Near my home in Utah, Rio Tinto's massive Bingham Canyon Mine is one of the biggest man-made excavations on Earth and has rendered a large area of local groundwater too polluted for human consumption.
Now, the Rio Tinto and Anglo American companies want to put a mine even bigger than Bingham at the headwaters of our planet's greatest wild salmon river systems in Bristol Bay, Alaska. It's an environmental tragedy waiting to happen.
Their Pebble Mine would be gouged out of an American paradise -- filled with salmon, bears, moose, caribou, wolves and whales -- that has sustained Native communities for thousands of years.
Imagine a pit two miles wide by 2,000 feet deep, and an underground mine a mile deep. This gargantuan gold and copper operation would produce an estimated 10 billion tons of contaminated waste -- 3,000 pounds for every man, woman and child on Earth.
Massive earthen dams -- some taller than the Three Gorges Dam in China -- would be constructed to hold back that waste forever. Now imagine all this in an active earthquake zone at the headwaters of the largest sockeye salmon runs in the world. The threat to Bristol Bay just below is unimaginable.

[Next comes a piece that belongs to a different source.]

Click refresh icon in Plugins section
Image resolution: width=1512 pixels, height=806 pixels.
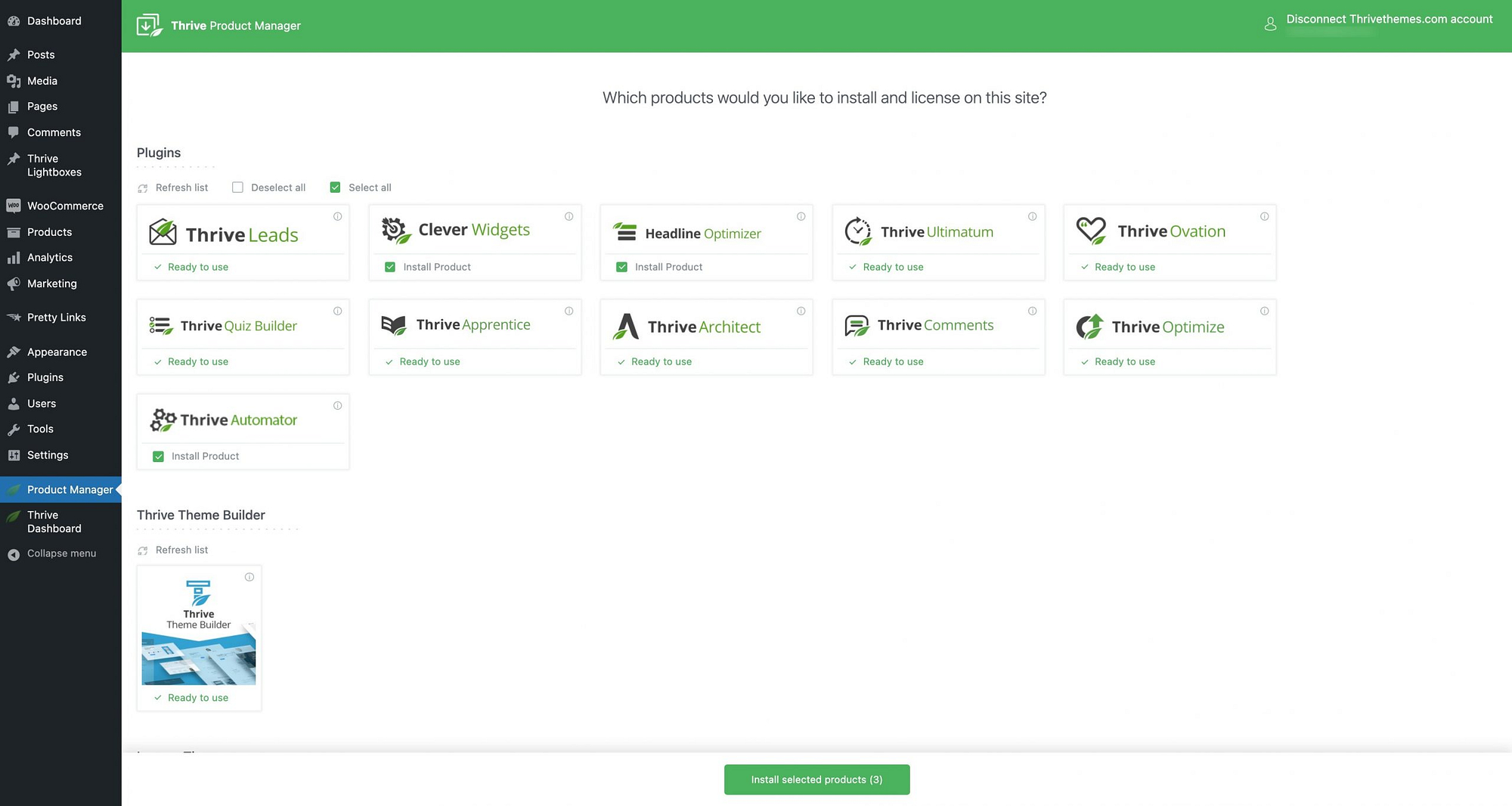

No wonder the Pebble Mine is opposed by nearly 80 percent of Bristol Bay residents. The growing coalition to stop this disaster-in-the-making is led by Native village corporations, associations and tribes from around Bristol Bay. They've partnered with commercial and recreational fishermen, sportsmen and conservation groups to protect the thousands of jobs and hundreds of millions of dollars that come from Bristol Bay's renewable economic engine: wild salmon.